What can I say about today that I’ve not already mentioned here and here. I’ve tried keeping myself busy and ignored all the inner voices. The voices to which if I listen, I’ll be pulled down and down to a very dark place. It’s a day I’ve dreaded for the last 6 years !! One thing I’ve come to realize is grieving has no expiration date. Even though it gets better but the gaps never quite get filled. You just learn to live with them. Just when you think you have come to terms with everything life throws you a certain memory that opens the floodgates and pulls you along.
You would have been 63 last year, had you been alive. Do you look at your friends who are enjoying a retired life now and wish you were here with us too ??
Do you hear me when I talk to you ??
You went exactly the day after Daughter turned 14 months old…. Have you seen her lately ?? Do you feel proud of the beautiful little girl that she is growing up to be ?? Does it make you sad that she doesn’t have any real memory of you ??
Do you feel sad that life didn’t give you a chance to be a doting grandpa just for a little while longer ??
Do you still secretly make fun of mum when you see her coloring her hair ??
Do you still chide me or get irritated when I drive too cautiously or if I take a too wide turn ??
Do you still take hubby’s side when we are fighting ??

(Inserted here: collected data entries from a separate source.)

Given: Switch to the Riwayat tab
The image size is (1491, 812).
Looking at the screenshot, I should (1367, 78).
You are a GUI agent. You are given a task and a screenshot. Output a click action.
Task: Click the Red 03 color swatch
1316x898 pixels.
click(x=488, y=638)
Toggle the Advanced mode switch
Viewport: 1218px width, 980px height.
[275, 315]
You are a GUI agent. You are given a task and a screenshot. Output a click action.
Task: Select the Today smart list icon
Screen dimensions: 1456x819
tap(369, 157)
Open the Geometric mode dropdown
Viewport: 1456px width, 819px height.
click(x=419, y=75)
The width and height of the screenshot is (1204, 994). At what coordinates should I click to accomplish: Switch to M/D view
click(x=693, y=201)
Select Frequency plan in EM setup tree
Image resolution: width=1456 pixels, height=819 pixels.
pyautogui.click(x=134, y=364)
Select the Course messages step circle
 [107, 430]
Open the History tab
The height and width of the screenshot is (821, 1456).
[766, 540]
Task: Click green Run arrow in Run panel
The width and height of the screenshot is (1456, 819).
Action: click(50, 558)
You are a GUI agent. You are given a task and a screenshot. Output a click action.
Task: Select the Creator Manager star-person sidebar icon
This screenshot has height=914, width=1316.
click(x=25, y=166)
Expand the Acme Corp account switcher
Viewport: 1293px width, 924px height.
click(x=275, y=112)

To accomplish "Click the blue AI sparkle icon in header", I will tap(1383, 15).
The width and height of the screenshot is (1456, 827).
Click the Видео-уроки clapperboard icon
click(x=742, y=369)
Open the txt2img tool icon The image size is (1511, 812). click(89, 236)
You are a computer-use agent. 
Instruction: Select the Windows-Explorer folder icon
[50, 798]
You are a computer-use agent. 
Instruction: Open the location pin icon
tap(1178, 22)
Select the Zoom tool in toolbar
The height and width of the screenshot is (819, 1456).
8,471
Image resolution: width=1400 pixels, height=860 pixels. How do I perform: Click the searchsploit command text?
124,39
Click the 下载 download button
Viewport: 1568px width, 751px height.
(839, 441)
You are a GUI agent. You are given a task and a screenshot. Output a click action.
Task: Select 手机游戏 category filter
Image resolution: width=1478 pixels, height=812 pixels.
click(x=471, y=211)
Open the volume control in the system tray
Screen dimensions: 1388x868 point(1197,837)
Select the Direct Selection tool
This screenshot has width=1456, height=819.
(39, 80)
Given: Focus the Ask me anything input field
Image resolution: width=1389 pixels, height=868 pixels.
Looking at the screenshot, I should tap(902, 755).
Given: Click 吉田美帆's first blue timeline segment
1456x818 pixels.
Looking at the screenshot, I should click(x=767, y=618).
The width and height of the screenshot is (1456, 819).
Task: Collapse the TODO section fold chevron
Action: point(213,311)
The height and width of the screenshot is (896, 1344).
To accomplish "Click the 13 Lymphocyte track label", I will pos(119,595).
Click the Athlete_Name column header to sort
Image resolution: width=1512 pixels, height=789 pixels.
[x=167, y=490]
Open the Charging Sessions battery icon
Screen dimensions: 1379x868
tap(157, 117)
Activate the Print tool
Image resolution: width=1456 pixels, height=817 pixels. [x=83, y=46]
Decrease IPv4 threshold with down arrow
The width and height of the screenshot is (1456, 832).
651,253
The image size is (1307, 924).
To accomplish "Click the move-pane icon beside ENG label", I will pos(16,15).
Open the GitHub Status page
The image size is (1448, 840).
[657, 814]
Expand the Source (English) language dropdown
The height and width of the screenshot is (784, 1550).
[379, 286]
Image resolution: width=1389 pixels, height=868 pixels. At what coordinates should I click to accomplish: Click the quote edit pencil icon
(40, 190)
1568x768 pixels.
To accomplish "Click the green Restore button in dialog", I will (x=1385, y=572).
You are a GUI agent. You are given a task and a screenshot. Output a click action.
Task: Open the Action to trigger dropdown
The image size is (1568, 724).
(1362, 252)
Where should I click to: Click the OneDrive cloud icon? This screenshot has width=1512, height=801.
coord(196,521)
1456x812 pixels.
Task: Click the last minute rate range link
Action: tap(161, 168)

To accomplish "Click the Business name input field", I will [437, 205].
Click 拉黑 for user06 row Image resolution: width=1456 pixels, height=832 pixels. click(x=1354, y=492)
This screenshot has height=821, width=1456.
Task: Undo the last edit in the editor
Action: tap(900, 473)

Do you still think I’m immature and have not really seen the harsh realities of life ??
But one thing I know is I still miss you. I still miss seeing your smiling eager face in the crowd at the airport when we reach Kolkata.
I still miss making elaborate plans of any and everything with you.
But like every year I know I just have to get used to the fact that you aren’t coming back. I’ll just make my peace by saying a silent prayer hoping that you are at a better place enjoying and looking down upon us with a smile.